Tuesday, May 20, 2014

Extremely Loud And Very Distant

The 9/11 memorial museum in New York is finally open. And as with everything involving 9/11, there's controversy. This time, it's the decision to inter the unidentified remains of the victims at the memorial at ground zero, under the museum.

Of course, it's hard to know what to do with unidentified remains, since you don't know which family members to ask. But you could poll all the families of the unidentified and see what most of them want to do. They've made it clear they'd rather the remains be interred somewhere else, somewhere they could directly visit, and some place that had no commercial component, unlike the 9/11 museum which will have the revenue-generating gift shop that's de rigueur in today's museum.

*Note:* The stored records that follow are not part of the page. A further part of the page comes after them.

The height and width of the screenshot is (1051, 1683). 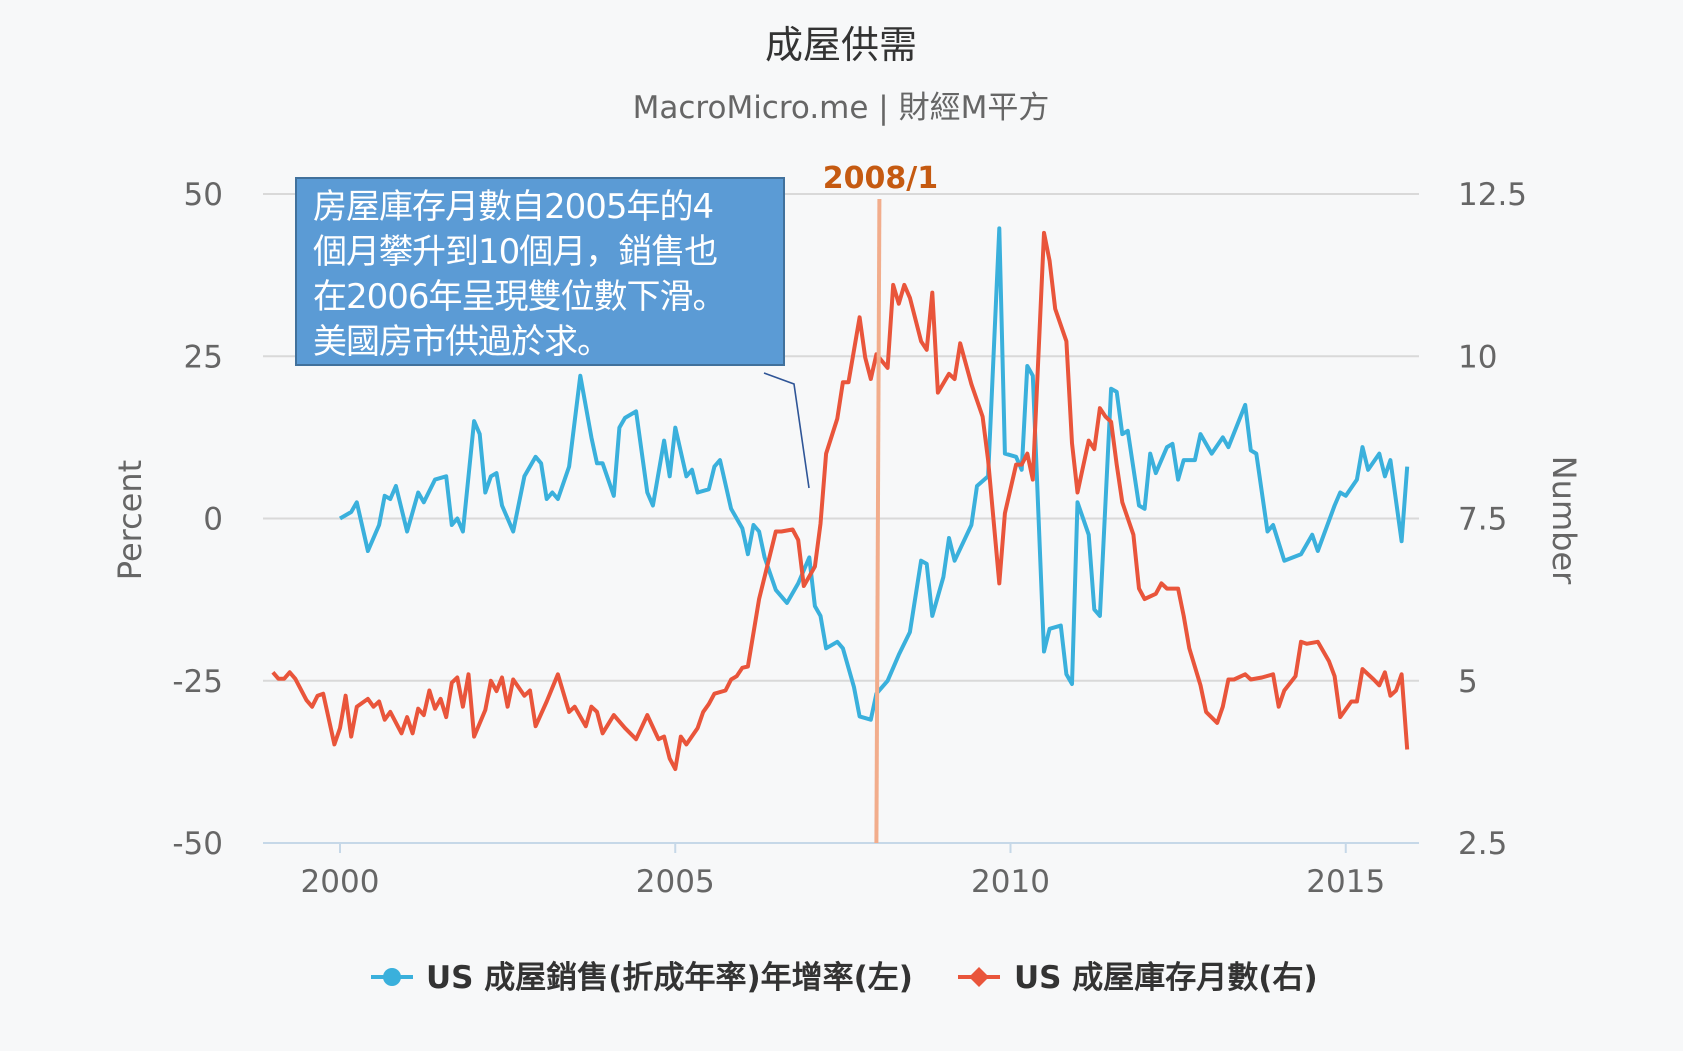 What do you see at coordinates (204, 357) in the screenshot?
I see `y-left-tick-label: 25` at bounding box center [204, 357].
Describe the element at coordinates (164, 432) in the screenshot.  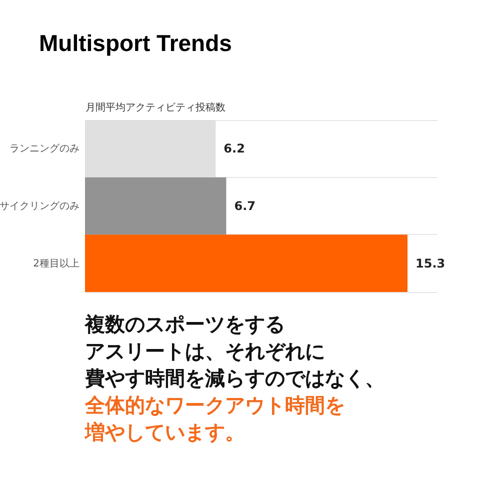
I see `text: 増やしています。` at that location.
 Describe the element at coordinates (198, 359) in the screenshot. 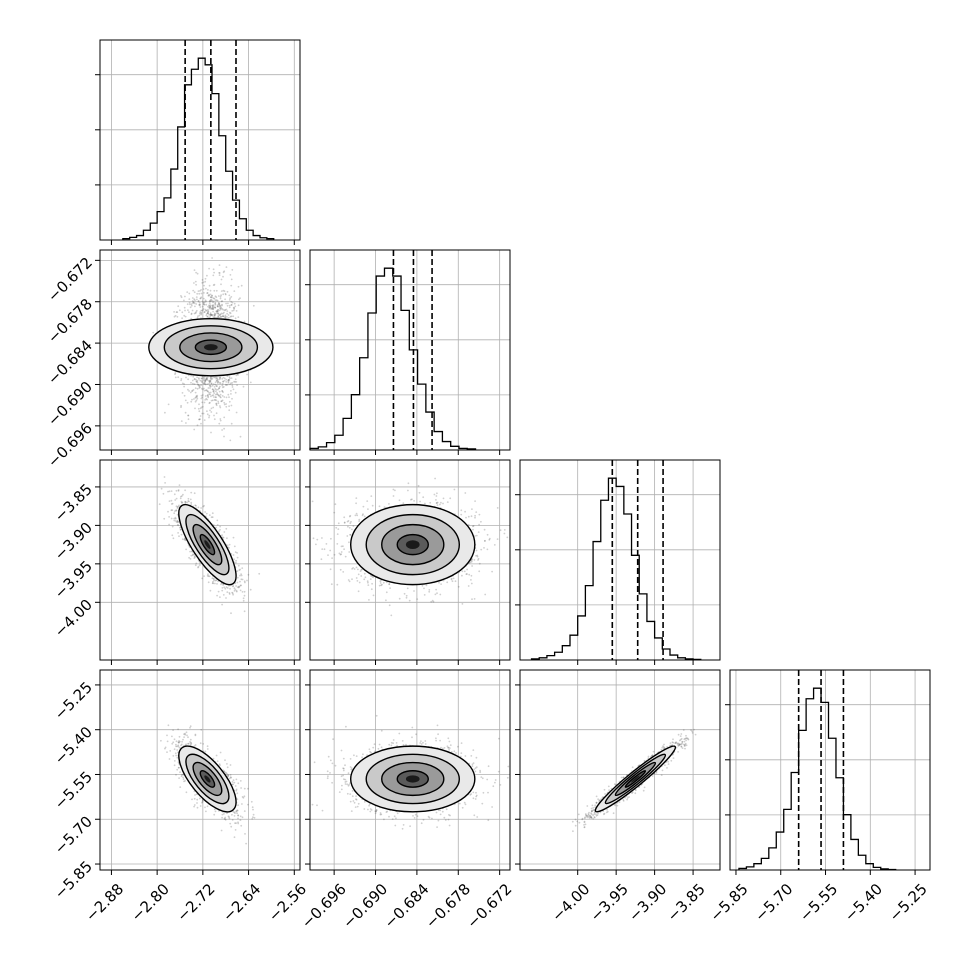

I see `scatter-panel-r1-c0` at that location.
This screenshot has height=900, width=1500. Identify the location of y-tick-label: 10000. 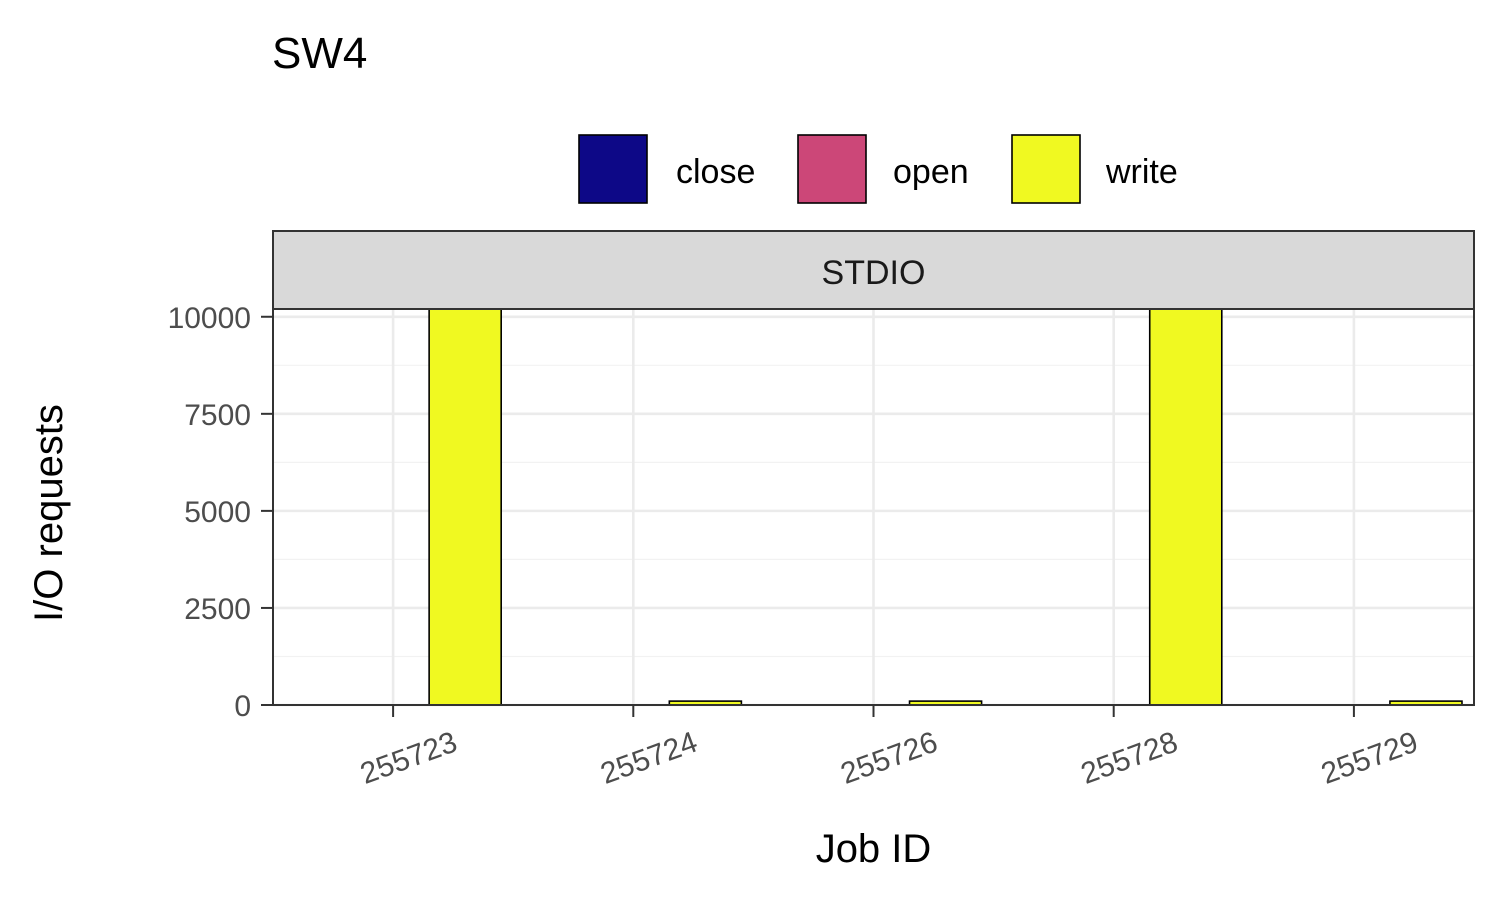
(210, 318).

That brings up a point I've noticed for a while about September 11th: it seems to have a greater emotional hold on people who are further from it. New Yorkers never seemed as scared of further terrorist actions as others did.  The harshest anti-terror measures got their biggest support from the right, which had its strongest support in rural areas, which were least likely to be targeted. And I always was amazed that the families of the victims seemed less angry, and felt less need for revenge than others. And now it's those families who would like a low-key, out of the way remembrance, whole those indirectly affected are the ones turning the site into a mausoleum.

I guess this is an indication that the biggest reason 9/11 had such an effect was not the sheer death toll, but the way it took away a sense of safety from American society. Thus, it's those of us with no direct connection that still feel the need to heal ourselves with a grand gesture, while the families directly affected just want to privately grieve as anyone suffering a loss would.